Specific protein 1 inhibitor mithramycin A protects cardiomyocytes from myocardial infarction via interacting with PARP.

Abstract

Specific protein 1 (SP1) might act as a critical transcription regulator in myocardial infarction (MI), but little evidence about its function in regulating cardiac apoptosis, a major cause of MI development, has been revealed. This study tried to investigate the role of SP1 in MI and its interaction with poly-ADP-ribose polymerase (PARP)-1 by using SP1 inhibitor, mithramycin A (mithA). Primary mouse cardiomyocytes and commercial mouse cardiomyocytes were subjected to mithA treatment under hypoxia conditions, while cell viability, Nix promoter activity, and its expression were detected correspondingly. PARP overexpression and knockdown were conducted, respectively, in mithA-treated and SP1-overexpressing cells.

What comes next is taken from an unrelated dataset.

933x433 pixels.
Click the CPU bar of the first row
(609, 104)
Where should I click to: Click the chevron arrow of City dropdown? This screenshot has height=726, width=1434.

Co-immunoprecipitation was used to verify the interaction between PARP and SP1. For in vivo experiments, mithA administration was performed after the injections of adenovirus for PARP overexpression, and then, MI introduction was carried out. Infarct size and lactate dehydrogenase level were measured to assess MI injury. SP1 inhibitor mithA attenuated hypoxia-induced decrease of cell viability and Nix transcriptional activation, which could be inhibited by PARP overexpression. Knockdown of PARP prevented SP1-induced transcription of Nix and cell viability change, and PARP showed direct interaction with SP1. Furthermore, mithA administration reduced MI injuries, while PARP overexpression could suppress the improvement. The cardioprotective role of SP1 inhibitor mithA was demonstrated here expanding the role of SP1 in MI development involving hypoxia-induced cardiac apoptosis. Moreover, PARP acted as a transcriptional coactivator in Nix transcription involving its interaction with SP1.